GIVEN PASSAGE —
========================================

# Help on Closed Captioning issue



## missparker10 (Feb 15, 2007)

I have an HR20-700 that has always worked well with CC's. Now some shows have them and some don't. And the ones that don't show up, I know they are CC because I can get them with captions with another DVR. I've never really had issues. Any ideas as to why this might be happening? Is there any way that if the dish wasn't aligned properly, this could affect CC's? I'm only mentioning that because we had a wind storm a few weeks ago and the dish went out for awhile. It might have gotten sort of turned a bit, but the reception is mostly fine, except when raining.

I am noticing this on recorded programs but I don't know how it acts on Live TV because I rarely ever watch anything live.

Thanks for any input.


----------



## Wisegoat (Aug 17, 2006)

Try the DirecTV Subtitling.

Yellow Button>DirecTV Subtitling.

A lot of people have found it to be better than Closed Captioning.

Check it out and see what you think.


----------



## Grentz (Jan 10, 2007)

Make sure you are comparing the same programs between DVRs as CC content can vary a lot. Also try DirecTV Subtitles like Wisegoat pointed out.

Should not be a signal issue, but you can run a system test by pressing & holding the {INFO} button to make sure.


----------



## Beerstalker (Feb 9, 2009)

Never thought of this before, does CC work over MRV? Could that be the issue?


----------



## missparker10 (Feb 15, 2007)

I don't think I'm watching anything with MRV. It's definitely things recorded on the DVR itself. I am comparing the exact same shows, same viewings, just to be sure. It will work in the kitchen on the oldest DVR I have. But the same exact thing, the CC's are not coming through. And, I have also tried with the subtitling that DTV has, and when I can't get the CC from the DTV box to work, the subtitling won't either. I am not using any CC on my TV itself. I am always using from the DVR.

I didn't think it could be a signal issue but I can't figure it out. I tried using my TV CC's but they don't work at all. I thought I read somewhere that some TV's wont pick up a CC signal, if you are connected via HDMI. Any truth to that?

I want to try and see if I can at least get the TV's CC to work but didn't know if it was true about the HDMI connection.

It seems to be with random shows. No specific channel. My real issue right now to using the subtitling is, on some shows, I am trying to get the CC3 captions. And I don't think the subtitling will pick that up, or will it? Regardless, this is happening on NBC shows, Bravo, etc...

It also happens on Live TV, just to update. I just put on a show I can see is captioned and it's not working.

Can't figure out what is wrong.

Thanks for replies and any other suggestions, I will try.


----------



## Canis Lupus (Oct 16, 2006)

Beerstalker said:


> Never thought of this before, does CC work over MRV? Could that be the issue?


I just tried it, and it does in fact work over MRV. Obviously you need to turn on CC on the client receiver.


----------



## Canis Lupus (Oct 16, 2006)

missparker10 said:


> I thought I read somewhere that some TV's wont pick up a CC signal, if you are connected via HDMI. Any truth to that?


Not sure, but it IS working over HDMI on my Samsung LED, and as mentioned above - even over MRV


----------



## TomCat (Aug 31, 2002)

========================================

INFORMATION SUPPLIED —
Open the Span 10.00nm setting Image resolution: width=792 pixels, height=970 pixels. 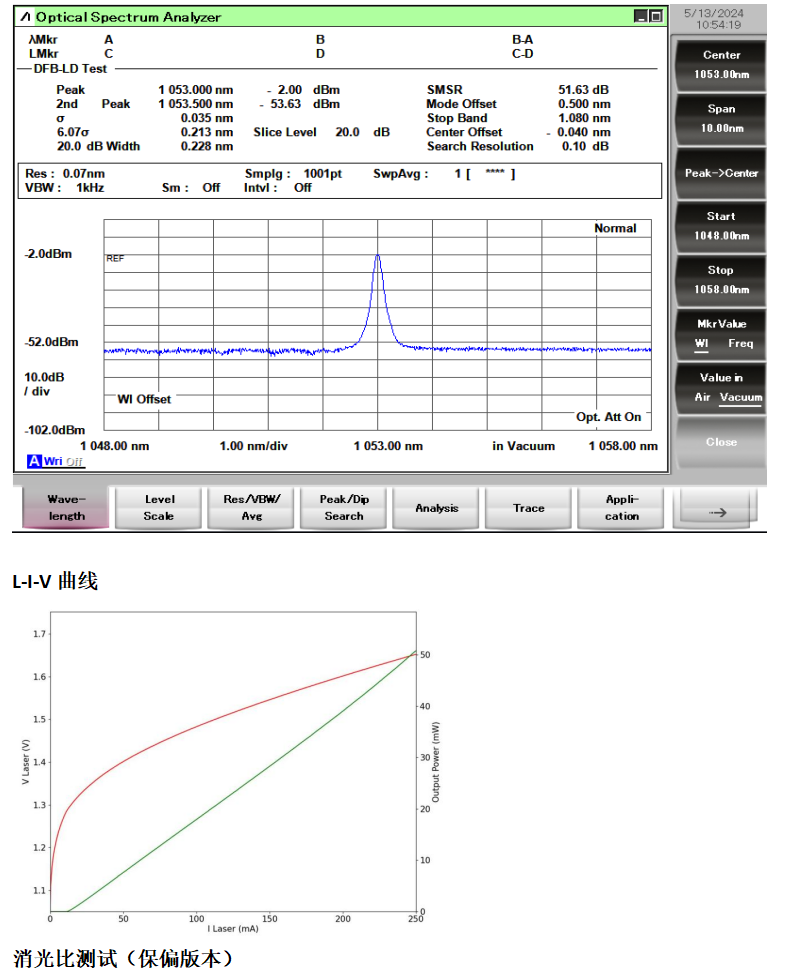[x=721, y=118]
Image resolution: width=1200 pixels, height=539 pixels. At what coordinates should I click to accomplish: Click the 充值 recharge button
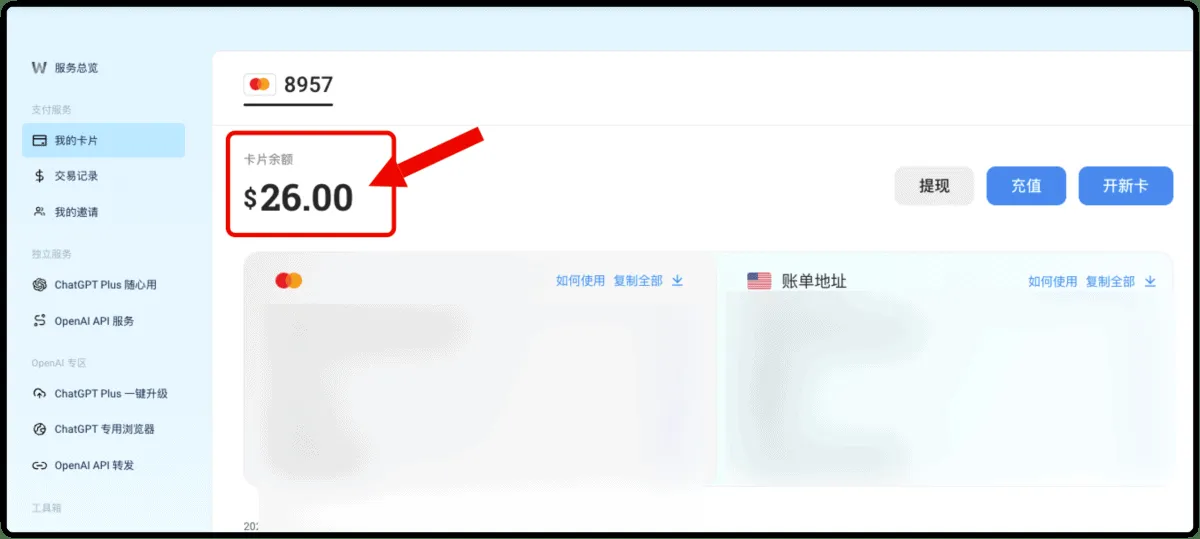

========================================

EXERCISE SET —
**1.** In the closed captioning forum thread, what receiver model does missparker10 say she has?
**2.** Reproduce the part of the closed captioning forum thread between "Check it out" and "to make sure.", inclusive.

EXPECTED RESPONSES —
**1.** An HR20-700.

**2.**
Check it out and see what you think.


----------



## Grentz (Jan 10, 2007)

Make sure you are comparing the same programs between DVRs as CC content can vary a lot. Also try DirecTV Subtitles like Wisegoat pointed out.

Should not be a signal issue, but you can run a system test by pressing & holding the {INFO} button to make sure.